### Extract to read
Recruitment, influence – and divestment?

However, I am not convinced that this is the silver bullet for such a complex issue – especially as it appears to be a solution that forgoes any real structural change within the sector. Alongside this important work we need to be asking some critical questions to ourselves as a sector. Is this underfunding a consequence of not having enough diverse voices within social investment coupled with unconscious biases that exist among investment teams?

A good place to start on this would be for all social investors to look inwards: how diverse is your executive team? How diverse are members of your investment committees? How diverse is the governance structure? It’s worth learning from the justifiable hostility shown by the Black Lives Matter movement towards brands and corporates who have attempted to show solidarity while perpetuating a structure does little more than pay lip-service. We cannot say we want to provide a solution through our ‘social’ funding, while failing to do so through an equal and representative approach. Social investors are able to make these changes if they want to; for example, term limits and regular rotation of board members provide regular opportunities to refresh members. In the words of the Labour MP David Lammy: just do something!

The other area here is influence. How can we influence change as a sector and where does responsibility lie for that? One of the first things we have done here at Diversity Forum is to feed into the review of Big Society Capital that has been taking place. As part of our submission we recommended, among other things, that BSC applies a racial lens to its lending; for BSC to use its role as a wholesale lender to demand more from the funds that is has invested in when it comes to diversity; for BSC to explore the idea of ring-fencing a portion of its remaining investment funds to go specifically towards BAME-led investment products, programmes or funds; and doing more to publish lending data that clearly tracks and monitors data points related to racial inequality and injustice.

Investors can divest funds or demand more from their managers when it comes to fund underperformance – can we use this when diversity, equity and inclusion are sub-par?
######
### Exercise data
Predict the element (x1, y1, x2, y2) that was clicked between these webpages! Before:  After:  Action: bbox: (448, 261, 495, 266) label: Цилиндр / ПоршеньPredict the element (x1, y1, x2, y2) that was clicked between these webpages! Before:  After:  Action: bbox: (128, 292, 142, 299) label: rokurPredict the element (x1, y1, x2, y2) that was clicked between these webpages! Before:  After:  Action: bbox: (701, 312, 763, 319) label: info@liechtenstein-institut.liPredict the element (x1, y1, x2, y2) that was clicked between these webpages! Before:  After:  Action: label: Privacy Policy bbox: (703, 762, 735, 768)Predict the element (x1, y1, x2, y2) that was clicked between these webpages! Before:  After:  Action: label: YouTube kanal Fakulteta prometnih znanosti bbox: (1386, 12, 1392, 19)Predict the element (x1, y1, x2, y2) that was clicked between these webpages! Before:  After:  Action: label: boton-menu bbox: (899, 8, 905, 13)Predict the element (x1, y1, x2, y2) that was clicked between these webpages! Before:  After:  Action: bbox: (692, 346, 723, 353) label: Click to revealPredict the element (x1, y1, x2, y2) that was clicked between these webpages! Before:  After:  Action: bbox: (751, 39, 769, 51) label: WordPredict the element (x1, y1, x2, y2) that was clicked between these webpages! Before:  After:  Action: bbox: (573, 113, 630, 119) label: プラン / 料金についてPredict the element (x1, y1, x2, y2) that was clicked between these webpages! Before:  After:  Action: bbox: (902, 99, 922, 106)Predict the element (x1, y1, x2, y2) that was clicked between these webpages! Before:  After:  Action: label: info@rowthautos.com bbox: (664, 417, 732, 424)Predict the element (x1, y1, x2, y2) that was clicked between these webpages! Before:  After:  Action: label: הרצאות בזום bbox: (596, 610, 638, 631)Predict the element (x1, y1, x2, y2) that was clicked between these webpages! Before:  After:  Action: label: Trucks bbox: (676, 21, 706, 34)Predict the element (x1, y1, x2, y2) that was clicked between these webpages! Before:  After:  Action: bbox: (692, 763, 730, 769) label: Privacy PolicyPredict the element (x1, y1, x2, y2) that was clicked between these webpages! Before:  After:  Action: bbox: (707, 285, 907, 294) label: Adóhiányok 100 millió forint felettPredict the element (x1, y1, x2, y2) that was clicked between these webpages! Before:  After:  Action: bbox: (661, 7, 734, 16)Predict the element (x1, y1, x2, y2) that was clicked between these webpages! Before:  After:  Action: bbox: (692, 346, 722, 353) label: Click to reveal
######
(Task requirements)
- 1) Answer these about the article on diversity in social investment:
(a) Which Labour MP does the writer quote?
(b) Whose review did Diversity Forum feed into?
(c) What two steps does the writer name that give regular chances to refresh board members?
- 2) In the article on diversity in social investment, replace "underperformance" with "poor performance" and write out the stretch from "Investors can divest funds" through "inclusion are sub-par?".
- 3) Write the next part of the article on diversity in social investment, picking up after its final sentence.

(Exercise answers)
- 1)
(a) David Lammy
(b) Big Society Capital
(c) Term limits and regular rotation of board members

- 2)
Investors can divest funds or demand more from their managers when it comes to fund poor performance – can we use this when diversity, equity and inclusion are sub-par?

- 3)
We would do well, too, to learn from shareholder activism. The work that ShareAction has done to influence companies through AGMs and on occasions divestment shows what else can be done, especially by trusts and foundations. Investors have power to divest funds or demand more from their managers. We do this when it comes to fund underperformance – however can we use this when diversity, equity and inclusion are sub-par? It may be the stick that is needed to bring about meaningful and long-term change in our sector and one which would certainly get the attention of fund managers who are not treating this topic as a strategic matter. So, to funders and those allocating funds to individual social investment funds: you have power and influence to help bring about change. It is now the time for you to exercise that power.

At the Diversity Forum we created a manifesto two years ago, designed as a call to action to which all social investors could sign up as a statement of intent towards meaningfully tackling this issue. Sadly, to date not all social investors have signed up to this. Our recent blog reiterates the manifesto and in light of recent events, highlights urgent items. If you are a social investor that has not yet signed up to this we ask you to do so as a first step towards meaningfully looking at this issue.

It is clear, more than ever, that we need to do better as a sector otherwise we risk being on the wrong side of history. For too long we have taken the issue of diversity, equity and inclusion as a side product to the constant discussions about interest rates and bringing in new money into the sector. Here at the Diversity Forum we do not intend on slowing down our momentum on this topic and I urge you to work with us to rebuild a more equal and fairer society.

  • Amir Rizwan is co-chair of the UK’s Diversity Forum as well as a senior advisor on social investment and social innovation at Comic Relief and is writing in his capacity as co-Chair of the Diversity Forum.